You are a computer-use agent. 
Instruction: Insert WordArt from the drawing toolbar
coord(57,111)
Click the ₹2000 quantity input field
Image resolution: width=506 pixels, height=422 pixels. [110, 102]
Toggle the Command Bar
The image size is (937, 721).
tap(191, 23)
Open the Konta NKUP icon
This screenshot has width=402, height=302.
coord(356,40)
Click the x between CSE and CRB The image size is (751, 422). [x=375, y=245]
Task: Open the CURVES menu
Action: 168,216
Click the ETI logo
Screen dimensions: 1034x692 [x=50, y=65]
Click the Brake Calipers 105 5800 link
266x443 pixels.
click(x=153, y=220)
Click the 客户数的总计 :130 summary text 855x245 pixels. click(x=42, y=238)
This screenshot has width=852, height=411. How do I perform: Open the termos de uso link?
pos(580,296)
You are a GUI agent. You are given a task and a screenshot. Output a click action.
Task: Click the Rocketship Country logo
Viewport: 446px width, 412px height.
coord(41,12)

◇ ◇ ◇ ◇ ◇

§ **Required action**:
Give all of the lines above again, exactly as they are.

§ **Solved problem**:
You are a computer-use agent. 
Instruction: Insert WordArt from the drawing toolbar
coord(57,111)
Click the ₹2000 quantity input field
Image resolution: width=506 pixels, height=422 pixels. [110, 102]
Toggle the Command Bar
The image size is (937, 721).
tap(191, 23)
Open the Konta NKUP icon
This screenshot has width=402, height=302.
coord(356,40)
Click the x between CSE and CRB The image size is (751, 422). [x=375, y=245]
Task: Open the CURVES menu
Action: 168,216
Click the ETI logo
Screen dimensions: 1034x692 [x=50, y=65]
Click the Brake Calipers 105 5800 link
266x443 pixels.
click(x=153, y=220)
Click the 客户数的总计 :130 summary text 855x245 pixels. click(x=42, y=238)
This screenshot has width=852, height=411. How do I perform: Open the termos de uso link?
pos(580,296)
You are a GUI agent. You are given a task and a screenshot. Output a click action.
Task: Click the Rocketship Country logo
Viewport: 446px width, 412px height.
coord(41,12)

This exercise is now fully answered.